[Collected data]
※ ※ ※
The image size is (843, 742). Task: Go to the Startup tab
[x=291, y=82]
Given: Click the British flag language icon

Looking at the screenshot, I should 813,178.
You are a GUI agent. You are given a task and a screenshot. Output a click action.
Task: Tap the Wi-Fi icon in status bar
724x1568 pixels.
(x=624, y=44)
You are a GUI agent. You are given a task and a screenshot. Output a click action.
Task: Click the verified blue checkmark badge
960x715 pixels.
※ ※ ※
§ What is expected
Could you print, word for word, the line containing "Task: Tap the Wi-Fi icon in status bar" and every line after it through the end of the records, and nothing else?

§ Solution to this exercise
Task: Tap the Wi-Fi icon in status bar
724x1568 pixels.
(x=624, y=44)
You are a GUI agent. You are given a task and a screenshot. Output a click action.
Task: Click the verified blue checkmark badge
960x715 pixels.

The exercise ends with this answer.